Pause at the Release: Dana Urbanek
4/11/2011 12:00:00 AM | Rowing
April 11, 2011
Dana Urbanek on Racing at the San Diego Crew Classic
Being in San Diego with your teammates is a great feeling. There is no other team that I would want to be running along the beaches, looking at the clear water, and having sand between my toes with. My team is my family and to experience California with your family is amazing. Looking out a plane window and seeing mountains with snow and relaxing your muscles in the water is great, but doing it with your family makes it a completely new experience. We laughed, smiled, ate and had some great times. Eating frozen yogurt, making jokes, and bonding in the California sun was wonderful. However, we were there for something bigger, we were there to race, and that is just what we did!
We got off the water talked as a team and went to look at the results of the other heats. Comparing our time to the others, I knew this final was going to be tough. I remember sitting at dinner watching the Pacific Coast sunset talking about our final and how tight of a race it was going to be. I was ready to race Sac State, Kansas State, Georgetown, Stanford LW and Alabama. That night I could not sleep, I was so anxious. Then race day came, I saw my rowers in the hotel lobby, they were ready and I knew this was it.
We launched our boat from the beach, putting our feet in the Mission Bay just as every other crew did. We had a great warm-up to the starting line, the boat was moving well and the rowers were relaxed even though they were so fired up. As we rowed up to the starting line we saw the wonderful shoreline and mountains. Behind us at the start was the San Diego Sea World and people from the cable cars were wishing us luck. We backed our boat into the starting platform.
Then the race began! Off the start, we were down but we were moving. I remember looking across to my port and my starboard side every other stroke to watch the race. The left side of the race was moving faster and we were pushing out with them, seat for seat, stroke for stroke we started walking down. About halfway through the race Alabama made a huge move. We countered and fought every stroke, inching ourselves back into them was a fight. At about the 450 meter mark left, I knew it was time to GO! I called our sprint and we were fighting Kansas State on our port side and Alabama on our starboard side. It was tight, seat for seat, stroke for stroke. Those girls were just not backing down but neither were we, we stepped it up. We inched in but we just could not catch them. Crossing that finish line 1.2 seconds behind 1st place Alabama was one of the worst and greatest feelings ever. It was great because it was a solid race, fast and aggressive, and everyone gave it everything from stroke seat to bow. Although it was exciting it was heart breaking, knowing we just lost by 1.2 of a second eats away at you. You think about it every stroke, every run you go on, every day. There are no words that can express how much losing by 1.2 seconds to Alabama or any team feels. It is something that is on your mind 24/7 until you race them again.

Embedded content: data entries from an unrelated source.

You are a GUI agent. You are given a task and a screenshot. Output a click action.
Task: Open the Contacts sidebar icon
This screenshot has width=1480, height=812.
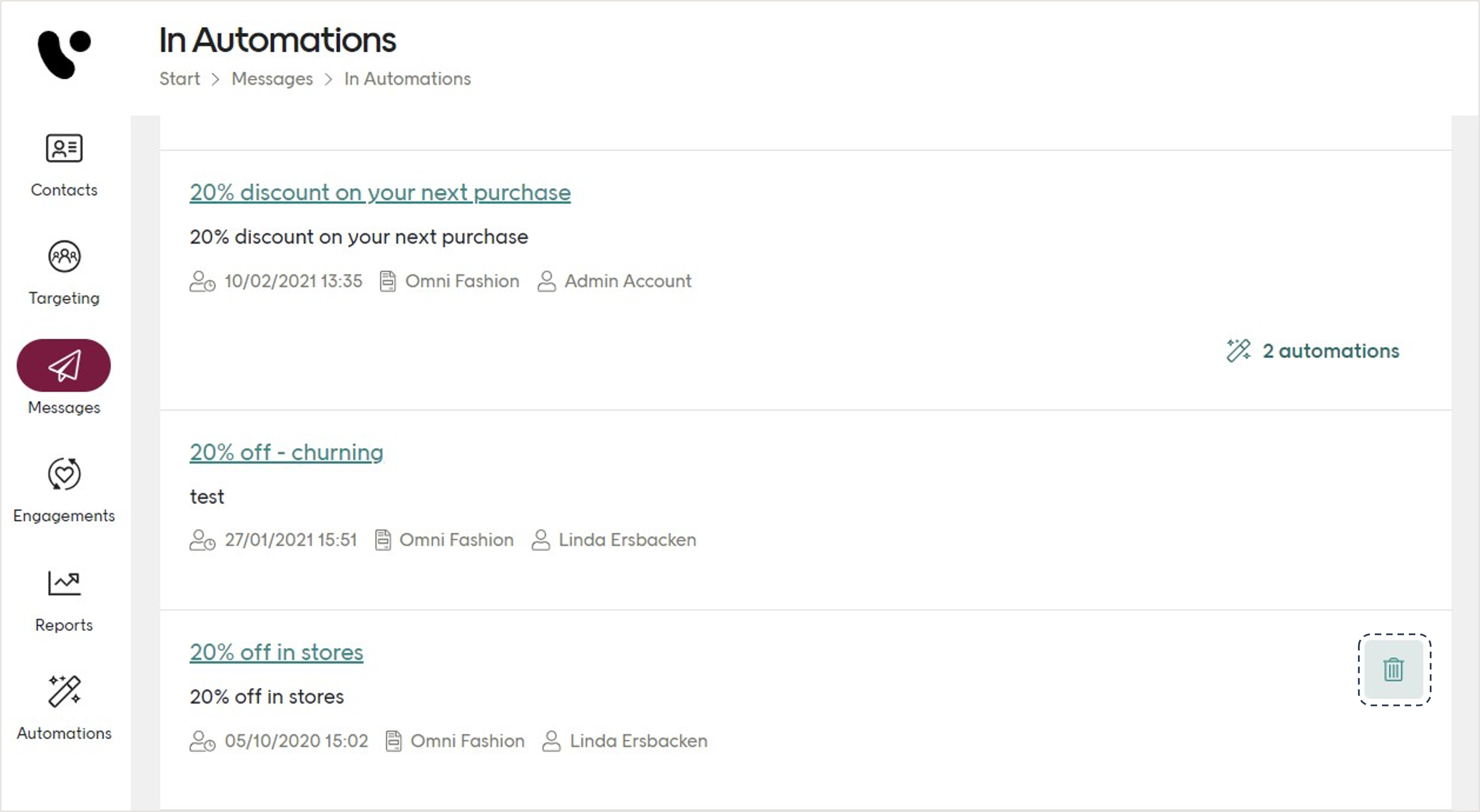tap(64, 149)
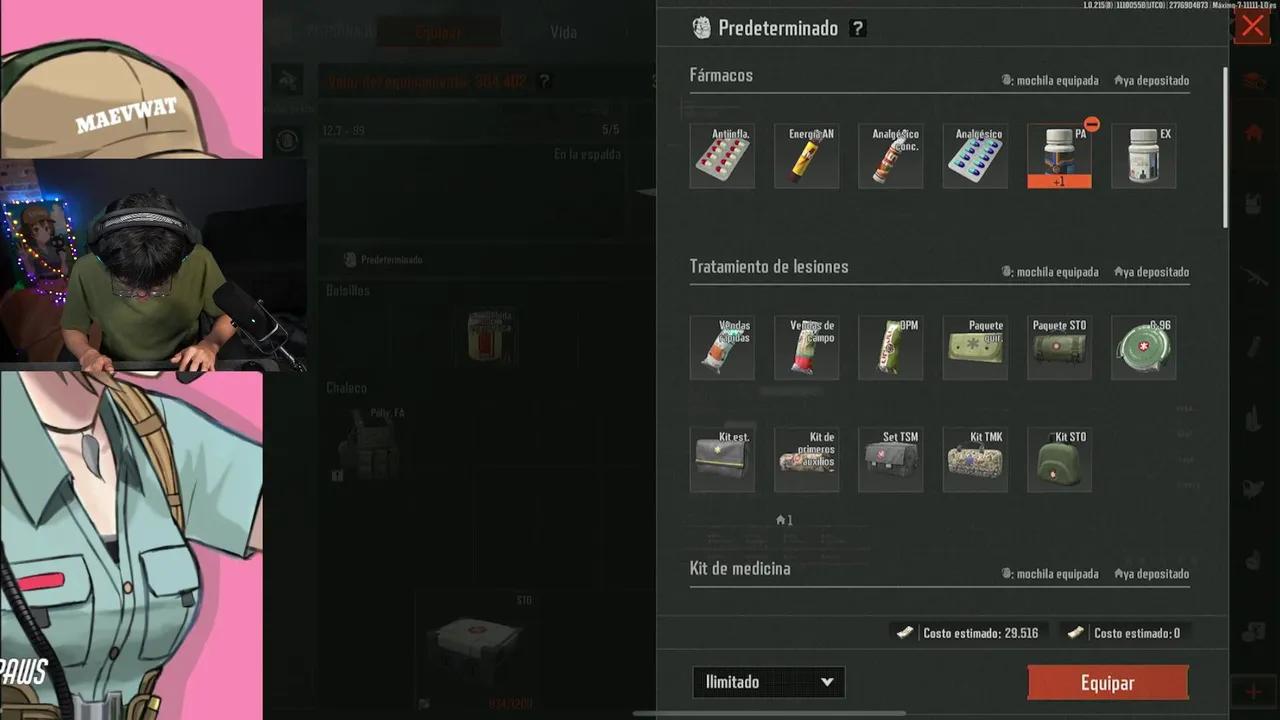
Task: Select the Kit STO green backpack
Action: pyautogui.click(x=1059, y=459)
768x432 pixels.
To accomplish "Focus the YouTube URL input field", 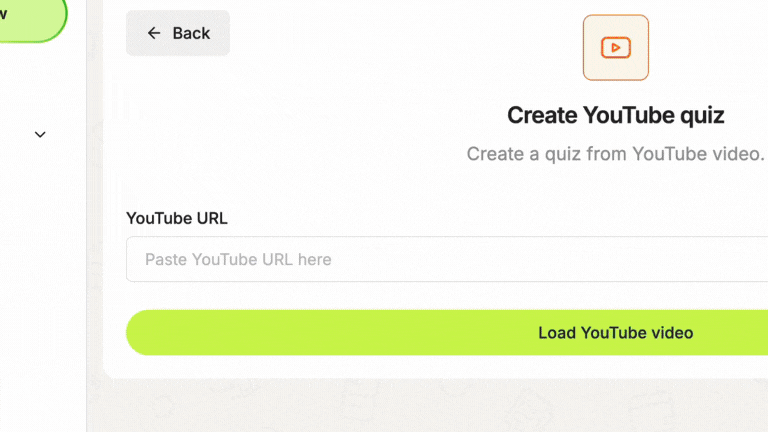I will [x=447, y=259].
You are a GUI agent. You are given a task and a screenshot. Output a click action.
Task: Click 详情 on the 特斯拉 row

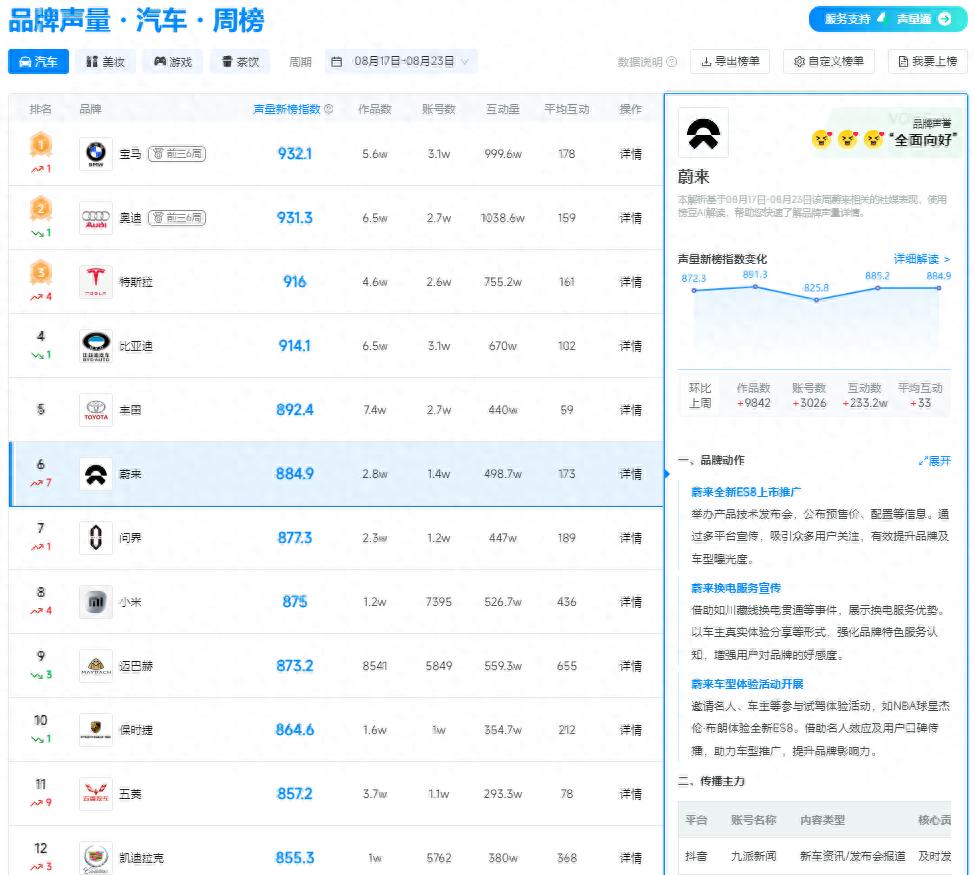pyautogui.click(x=630, y=278)
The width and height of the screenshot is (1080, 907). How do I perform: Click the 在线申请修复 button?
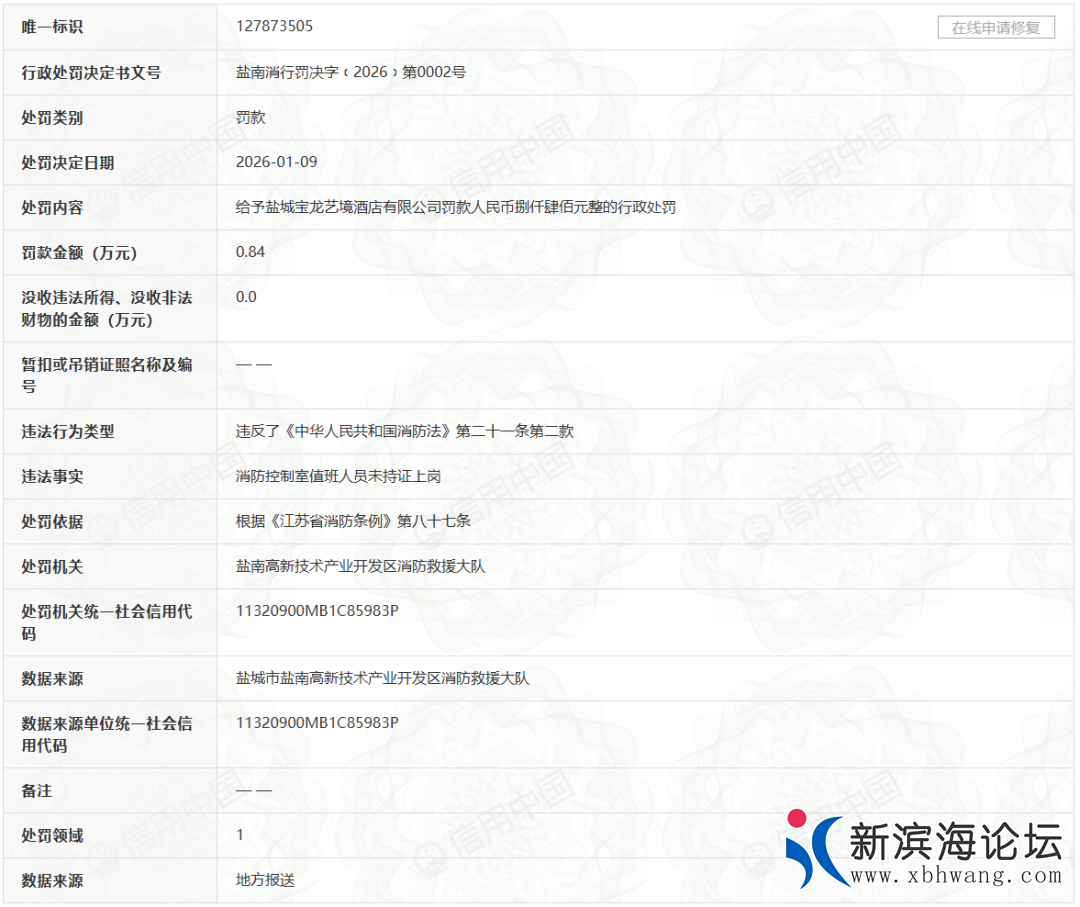click(996, 28)
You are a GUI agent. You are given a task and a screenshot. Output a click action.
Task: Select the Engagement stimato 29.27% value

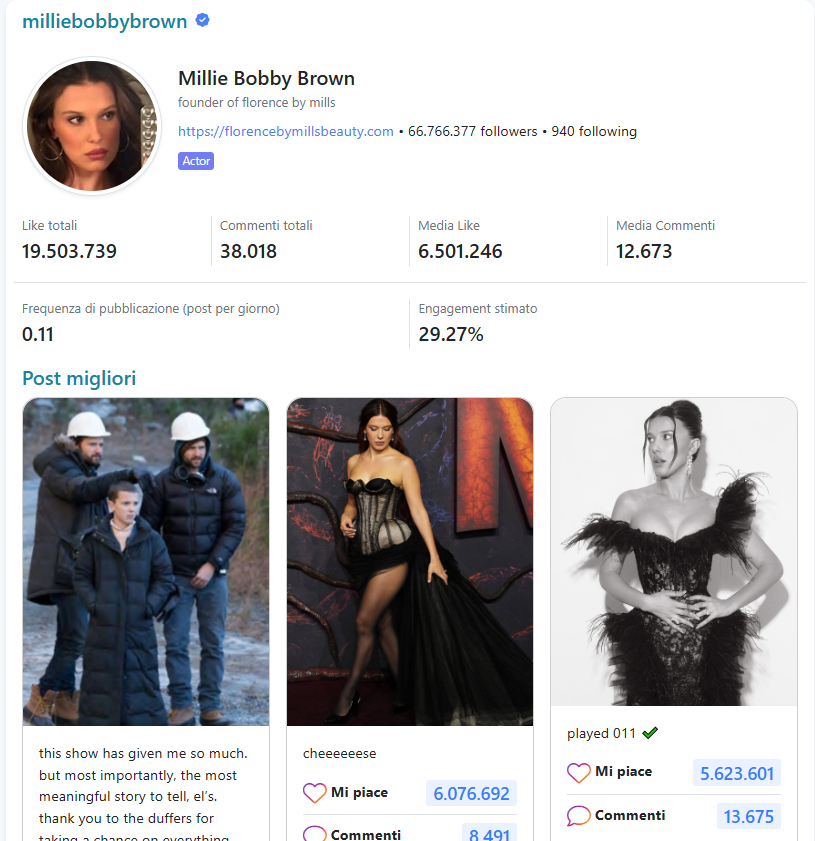[x=451, y=334]
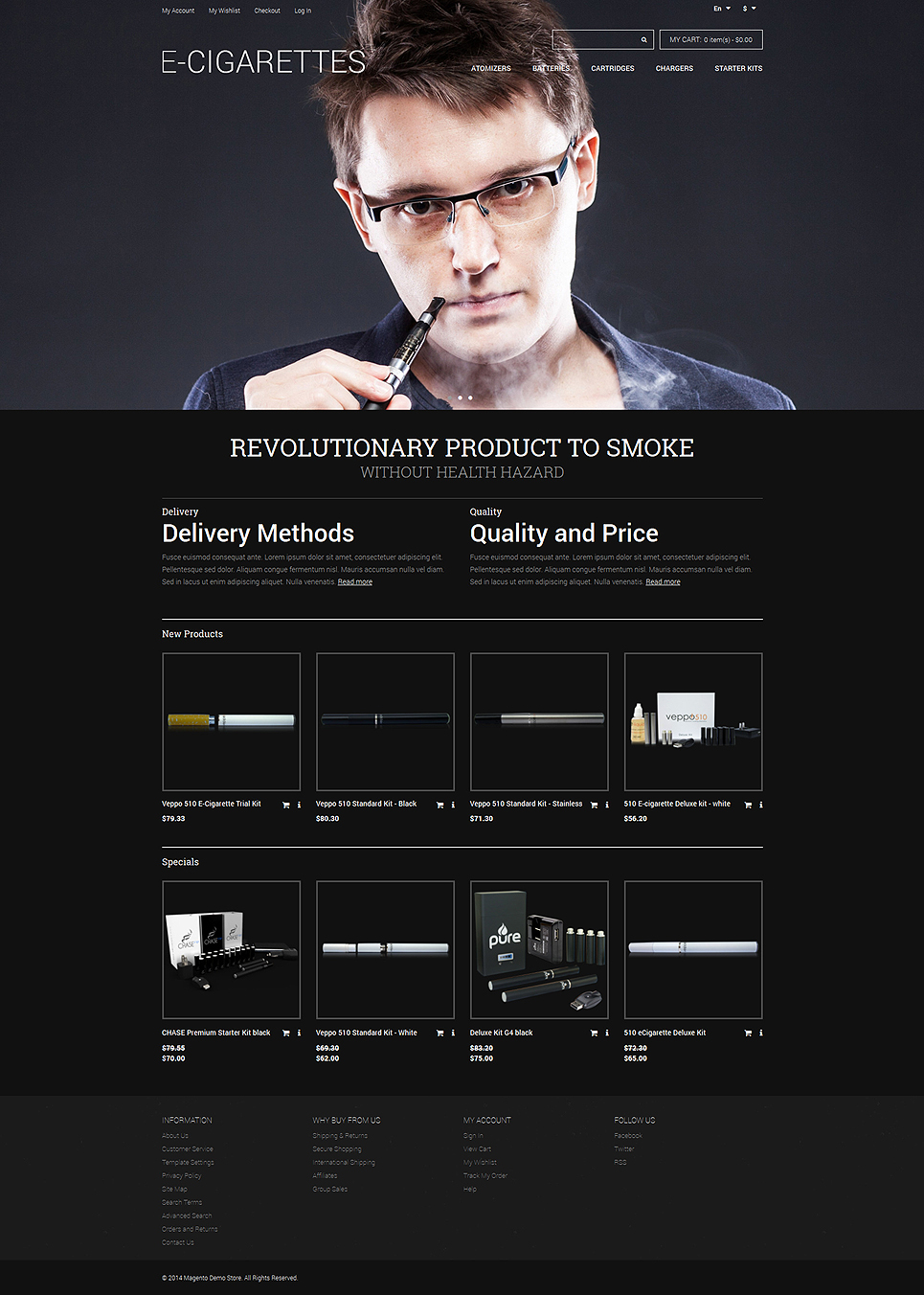
Task: Select the second hero slider dot
Action: (470, 398)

Tulsa's V8 will see Alabama in Oak Ridge, Tenn. this weekend. Racing them at SIRA is a huge deal for me personally and the whole V8 is excited to rematch and race them again. We are so pumped and ready to put everything on the line again. There are no words that can explain the feeling you get when you lose to a team by 1.2 seconds and in two weeks, you get to race them again. We are ready to race them and bring everything! Explaining the feeling is like something eating away at you and your ready to fight it and go after it, but this feeling is within me until SIRA. When I line up against all the boats at SIRA at the start, it will be time to play and show them what Tulsa is all about.